It's better to be dead, they say, than to live in solitary confinement for years, denied reading or gainful employment.

The last convict was executed on July 9, 1987. Some have been on Death Row for 25 years.

They want President Uhuru Kenyatta to sign their death warrants to pave way for their execution or commute their sentences to life imprisonment.

Prisons Community Service Order Case Committee chairman Luka Kimaru said in the prisons he has visited, Death Row convicts say they want to die.

“But death can’t execute the death sentence. That’s a prerogative of the President,” he said. “Some of them have been waiting for the last 25 years.”

The President must append his signature to their warrants before this can take place. Assistant commissioner David Macharia said the prisons should be cleared to do “what the law says” or the death sentence be abolished.

The law says convicts of some capital offenses, including murder, violent robbery, treason and some military crimes, are only punishable by death.

Macharia said Death Row convicts have been wallowing in incarceration for decades, causing undue congestion in correctional facilities.

He said life imprisonment should be defined to state how long a prisoner handed the sentence should stay behind bars. “In some countries, life imprisonment has been set at 20, 25 and 30 years. However, here in Kenya, it remains indefinite. Convicts stay in prisons with their fate shrouded in uncertainties,” Macharia said.

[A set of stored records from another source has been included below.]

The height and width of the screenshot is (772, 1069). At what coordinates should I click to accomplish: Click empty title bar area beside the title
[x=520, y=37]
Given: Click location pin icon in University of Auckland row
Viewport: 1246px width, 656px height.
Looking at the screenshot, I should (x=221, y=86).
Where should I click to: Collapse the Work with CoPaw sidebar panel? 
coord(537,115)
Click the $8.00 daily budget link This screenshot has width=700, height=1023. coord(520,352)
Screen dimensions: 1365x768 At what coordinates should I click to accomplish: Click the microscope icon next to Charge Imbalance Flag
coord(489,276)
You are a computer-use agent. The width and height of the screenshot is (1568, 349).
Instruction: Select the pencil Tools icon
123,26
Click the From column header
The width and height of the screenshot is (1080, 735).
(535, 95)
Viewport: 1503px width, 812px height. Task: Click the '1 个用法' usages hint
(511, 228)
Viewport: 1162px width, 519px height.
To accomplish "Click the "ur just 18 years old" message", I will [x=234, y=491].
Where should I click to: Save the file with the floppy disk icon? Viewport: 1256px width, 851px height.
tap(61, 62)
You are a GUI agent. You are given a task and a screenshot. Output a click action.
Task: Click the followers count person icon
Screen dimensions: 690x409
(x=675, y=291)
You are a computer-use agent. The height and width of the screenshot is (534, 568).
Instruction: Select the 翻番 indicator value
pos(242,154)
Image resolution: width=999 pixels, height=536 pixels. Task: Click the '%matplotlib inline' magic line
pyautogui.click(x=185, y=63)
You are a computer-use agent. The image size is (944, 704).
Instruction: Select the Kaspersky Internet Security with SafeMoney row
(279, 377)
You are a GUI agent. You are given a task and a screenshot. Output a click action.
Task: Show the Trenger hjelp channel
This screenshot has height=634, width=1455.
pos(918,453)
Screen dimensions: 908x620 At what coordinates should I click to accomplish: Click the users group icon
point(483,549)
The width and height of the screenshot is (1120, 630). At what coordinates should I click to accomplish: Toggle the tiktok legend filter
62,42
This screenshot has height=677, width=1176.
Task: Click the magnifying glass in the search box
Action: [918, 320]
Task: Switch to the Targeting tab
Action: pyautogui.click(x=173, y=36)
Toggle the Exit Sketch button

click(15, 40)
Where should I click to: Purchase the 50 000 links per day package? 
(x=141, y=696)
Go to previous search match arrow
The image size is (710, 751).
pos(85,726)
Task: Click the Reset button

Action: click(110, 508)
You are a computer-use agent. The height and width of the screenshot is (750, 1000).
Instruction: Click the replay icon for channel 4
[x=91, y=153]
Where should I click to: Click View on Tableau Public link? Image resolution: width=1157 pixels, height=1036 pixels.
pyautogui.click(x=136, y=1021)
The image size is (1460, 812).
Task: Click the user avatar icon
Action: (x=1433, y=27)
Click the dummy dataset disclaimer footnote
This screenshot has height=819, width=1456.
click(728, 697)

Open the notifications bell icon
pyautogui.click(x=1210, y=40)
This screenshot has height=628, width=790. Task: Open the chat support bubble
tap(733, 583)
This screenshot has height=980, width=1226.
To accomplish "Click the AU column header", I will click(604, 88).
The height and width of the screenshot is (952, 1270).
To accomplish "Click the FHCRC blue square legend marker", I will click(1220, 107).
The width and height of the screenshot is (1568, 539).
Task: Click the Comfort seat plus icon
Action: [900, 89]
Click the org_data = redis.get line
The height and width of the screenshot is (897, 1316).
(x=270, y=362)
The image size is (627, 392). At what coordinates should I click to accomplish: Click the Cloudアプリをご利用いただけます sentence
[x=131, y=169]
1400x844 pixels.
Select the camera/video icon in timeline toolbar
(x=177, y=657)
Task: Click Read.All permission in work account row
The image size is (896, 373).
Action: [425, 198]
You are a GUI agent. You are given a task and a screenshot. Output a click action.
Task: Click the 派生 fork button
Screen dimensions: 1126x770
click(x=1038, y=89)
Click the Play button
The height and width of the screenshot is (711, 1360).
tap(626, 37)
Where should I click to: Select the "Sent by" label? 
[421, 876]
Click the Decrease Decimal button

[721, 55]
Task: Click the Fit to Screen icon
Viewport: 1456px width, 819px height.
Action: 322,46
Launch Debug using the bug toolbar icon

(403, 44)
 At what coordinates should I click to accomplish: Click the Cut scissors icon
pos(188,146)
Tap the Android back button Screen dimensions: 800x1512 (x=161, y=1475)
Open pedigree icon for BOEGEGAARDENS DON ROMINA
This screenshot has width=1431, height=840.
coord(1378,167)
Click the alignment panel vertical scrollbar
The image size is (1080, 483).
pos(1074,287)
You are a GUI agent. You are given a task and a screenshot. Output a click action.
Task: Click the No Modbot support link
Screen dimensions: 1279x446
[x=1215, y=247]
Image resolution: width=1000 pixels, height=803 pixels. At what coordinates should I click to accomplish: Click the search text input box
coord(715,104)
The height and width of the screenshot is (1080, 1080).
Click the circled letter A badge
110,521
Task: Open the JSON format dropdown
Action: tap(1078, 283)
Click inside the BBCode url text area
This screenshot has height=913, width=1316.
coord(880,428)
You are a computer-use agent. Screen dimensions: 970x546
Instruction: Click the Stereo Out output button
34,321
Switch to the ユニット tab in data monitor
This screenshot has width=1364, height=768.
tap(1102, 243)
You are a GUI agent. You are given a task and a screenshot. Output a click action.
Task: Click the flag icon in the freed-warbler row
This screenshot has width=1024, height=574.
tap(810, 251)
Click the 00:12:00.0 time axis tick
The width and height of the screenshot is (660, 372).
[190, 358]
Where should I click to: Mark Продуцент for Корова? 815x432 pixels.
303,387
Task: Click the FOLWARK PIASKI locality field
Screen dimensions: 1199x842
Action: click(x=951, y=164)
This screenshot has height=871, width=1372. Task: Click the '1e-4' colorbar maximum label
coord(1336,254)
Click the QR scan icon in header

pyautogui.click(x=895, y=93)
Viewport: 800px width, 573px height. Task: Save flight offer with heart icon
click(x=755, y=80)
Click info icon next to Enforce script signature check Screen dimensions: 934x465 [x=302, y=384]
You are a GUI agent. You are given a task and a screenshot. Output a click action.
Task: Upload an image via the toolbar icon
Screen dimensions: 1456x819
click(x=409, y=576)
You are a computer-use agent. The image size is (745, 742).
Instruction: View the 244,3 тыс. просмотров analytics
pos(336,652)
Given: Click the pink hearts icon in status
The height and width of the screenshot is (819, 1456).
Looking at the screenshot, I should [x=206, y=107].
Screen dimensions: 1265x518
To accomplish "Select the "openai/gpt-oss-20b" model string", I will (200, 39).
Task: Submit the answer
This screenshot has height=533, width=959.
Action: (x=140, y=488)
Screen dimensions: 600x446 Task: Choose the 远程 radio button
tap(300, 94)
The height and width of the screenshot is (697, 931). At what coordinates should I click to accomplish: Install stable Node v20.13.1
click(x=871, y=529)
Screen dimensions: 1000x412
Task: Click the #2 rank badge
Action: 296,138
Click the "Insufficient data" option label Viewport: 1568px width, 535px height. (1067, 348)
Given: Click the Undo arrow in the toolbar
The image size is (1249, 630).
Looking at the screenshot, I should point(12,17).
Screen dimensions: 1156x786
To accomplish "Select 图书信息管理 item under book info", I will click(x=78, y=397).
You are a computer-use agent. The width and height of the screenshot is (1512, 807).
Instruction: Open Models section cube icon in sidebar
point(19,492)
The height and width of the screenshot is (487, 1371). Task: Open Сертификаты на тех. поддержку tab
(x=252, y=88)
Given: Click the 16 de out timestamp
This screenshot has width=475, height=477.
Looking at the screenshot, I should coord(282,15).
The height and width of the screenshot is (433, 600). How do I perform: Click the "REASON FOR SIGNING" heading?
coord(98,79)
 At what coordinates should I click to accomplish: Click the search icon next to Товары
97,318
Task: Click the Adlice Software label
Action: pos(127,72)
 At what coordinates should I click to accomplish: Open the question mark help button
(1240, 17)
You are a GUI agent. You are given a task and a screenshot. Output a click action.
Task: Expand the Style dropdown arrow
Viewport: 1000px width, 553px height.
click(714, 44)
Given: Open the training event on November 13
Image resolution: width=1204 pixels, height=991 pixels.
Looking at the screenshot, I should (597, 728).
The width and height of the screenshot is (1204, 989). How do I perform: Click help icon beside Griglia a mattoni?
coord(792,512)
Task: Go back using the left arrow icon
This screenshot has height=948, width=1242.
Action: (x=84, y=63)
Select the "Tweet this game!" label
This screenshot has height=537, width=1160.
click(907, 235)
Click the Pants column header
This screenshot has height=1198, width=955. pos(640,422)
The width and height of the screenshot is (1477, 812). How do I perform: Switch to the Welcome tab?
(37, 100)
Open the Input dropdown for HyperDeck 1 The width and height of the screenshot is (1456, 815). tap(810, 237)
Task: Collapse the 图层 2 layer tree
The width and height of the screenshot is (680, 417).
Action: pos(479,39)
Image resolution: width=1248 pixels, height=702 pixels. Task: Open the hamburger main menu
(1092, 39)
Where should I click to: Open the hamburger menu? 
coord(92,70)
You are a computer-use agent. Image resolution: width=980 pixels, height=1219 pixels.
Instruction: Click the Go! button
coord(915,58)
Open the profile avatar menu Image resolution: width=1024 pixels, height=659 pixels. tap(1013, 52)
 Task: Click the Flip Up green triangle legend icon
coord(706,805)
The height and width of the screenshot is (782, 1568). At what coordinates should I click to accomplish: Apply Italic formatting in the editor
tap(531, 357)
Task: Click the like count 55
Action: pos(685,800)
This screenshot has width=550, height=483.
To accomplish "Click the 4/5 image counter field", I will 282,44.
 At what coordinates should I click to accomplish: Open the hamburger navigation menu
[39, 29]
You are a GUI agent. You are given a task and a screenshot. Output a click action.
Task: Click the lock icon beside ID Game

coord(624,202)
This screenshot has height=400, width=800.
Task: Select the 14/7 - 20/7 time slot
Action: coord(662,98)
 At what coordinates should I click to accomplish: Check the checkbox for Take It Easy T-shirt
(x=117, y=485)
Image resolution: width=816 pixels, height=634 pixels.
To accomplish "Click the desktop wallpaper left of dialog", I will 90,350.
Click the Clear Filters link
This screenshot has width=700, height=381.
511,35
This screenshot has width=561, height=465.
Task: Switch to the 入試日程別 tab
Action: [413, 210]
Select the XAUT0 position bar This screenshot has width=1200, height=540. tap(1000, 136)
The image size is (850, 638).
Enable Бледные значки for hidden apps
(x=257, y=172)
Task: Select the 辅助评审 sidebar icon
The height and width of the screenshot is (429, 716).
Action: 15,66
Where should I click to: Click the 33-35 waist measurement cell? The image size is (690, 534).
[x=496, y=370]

He said the indefinite wait causes undue mental anguish and suffering. Macharia said the death sentence contradicts the sanctity of life.

There are more than 3,000 prisoners serving capital punishment time — death sentence and life imprisonment — in maximum security prisons. Current laws do not permit prisoners on Death Row to be gainfully engaged by prisons. This is one of the reasons cited for indiscipline and insecurity. They are held in isolation.

A three-judge bench comprising Luka Kimaru, Stella Mutuku and Jessie Lessit declared unconstitutional the procedures for sentencing capital offenders.

“The death sentence is not a cruel, inhumane and degrading punishment. However, it cannot be meted out to any person convicted of a capital offence,” the judges ruled on September 15.